Sugar combines AI with human accountability -and actually executes. Here's what happens when a customer signs up:

  • Context collection: Sugar connects to bank transactions (via open banking), and the customer shares insurance policies, loans, and personal priorities -what matters most to them, not just what's cheapest.
  • AI analysis: The engine scans for savings opportunities across 15+ categories: insurance, energy, broadband, subscriptions, mortgage, credit cards, tax, and more. It identifies where the customer is overpaying and models the best alternatives.
  • Human execution: A concierge reviews the recommendations, handles complex switching, negotiation, and edge cases. They're accountable for the outcome -not just the advice.
  • Ongoing optimisation: Sugar monitors for new opportunities as prices change, contracts renew, and life circumstances shift. It's not a one-time audit -it's a continuous service.

Today: Human concierges handle most of the execution. AI handles analysis, pattern recognition, and nudging.

Over time: The AI share increases -target 40–70% of analysis and execution handled by AI by Phase 2 (2029–2032). Every case the concierge handles trains the model.

Why this matters: We deliver value from day one with humans, while every case trains the AI. This avoids the cold-start problem that kills pure-tech approaches. The human layer isn't a cost to eliminate -it's accountability. Customers trust a person who's accountable for outcomes, backed by AI that handles the scale.

Question 11

How do unit economics evolve as you scale?

The key distinction: Sugar 1.0 and Sugar 2.0 do not share the same acquisition profile today. Gold proves trust and distribution. Optimisation has much higher revenue per customer and a separate CAC curve that we are proving now.

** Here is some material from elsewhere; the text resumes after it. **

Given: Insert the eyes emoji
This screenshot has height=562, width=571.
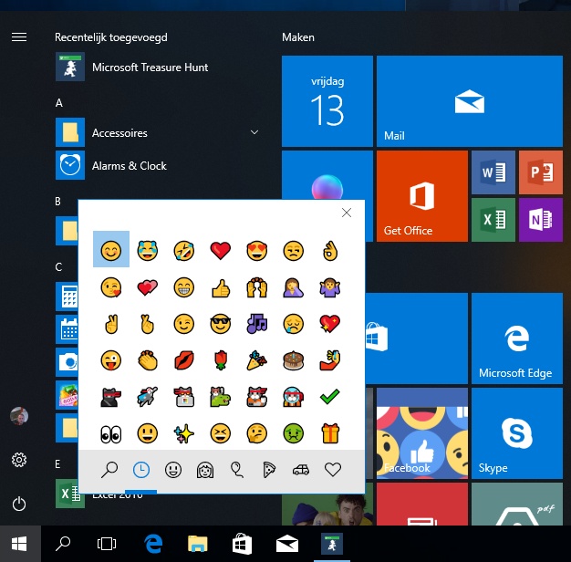Looking at the screenshot, I should click(x=110, y=433).
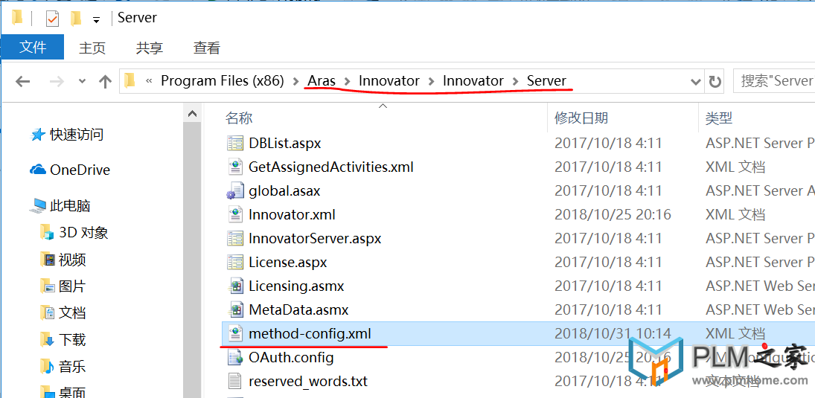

Sugar 1.0 - proven trust and top-of-funnel

200k+
Users
65%
Referral Rate
$1.1
CAC (Global, Sugar 1.0)
3–4 mo
CAC Payback (Sugar 1.0)

Sugar 2.0 - economics being proven now

~$700 NZD
Revenue per Sugar 2.0 Customer
10-15%
Take Rate on Savings Found
<$100
Target CAC Before Scale

Sugar 1.0 metrics should not be read as Sugar 2.0 CAC. What Sugar 1.0 gives us is a lower-friction starting audience, trust, and transaction context. The next 12-24 months are about measuring Sugar 2.0 conversion, cost-to-serve, and payback separately, then scaling once those numbers are repeatable.

The real story is how Sugar 2.0 economics evolve. AI reduces cost-to-serve faster than price compresses, so the model transitions through three margin stages:

  • Service margins (today): Humans do most of the work. Revenue per customer is high (~$700 NZD / ~£400 GBP), but cost-to-serve is also high. Early demand comes from the installed base, referrals, and inbound while we learn true Sugar 2.0 CAC.
  • Platform margins (Phase 2, 2029–2032): AI handles 40-70% of cases. Cost-to-serve drops significantly while revenue per customer stays stable or grows as we cover more categories. Gross margins expand toward software-like levels.
  • Infrastructure margins (Phase 3+): Sugar becomes embedded rails -provider integrations, household data, and execution infrastructure that other services build on. API licensing and B2B2C distribution create revenue streams with near-zero marginal cost.

This is the key insight for a service-heavy model: the humans aren't overhead -they're training data. Every case handled today makes the AI more capable tomorrow, and the margin structure shifts from services to platform to infrastructure over time.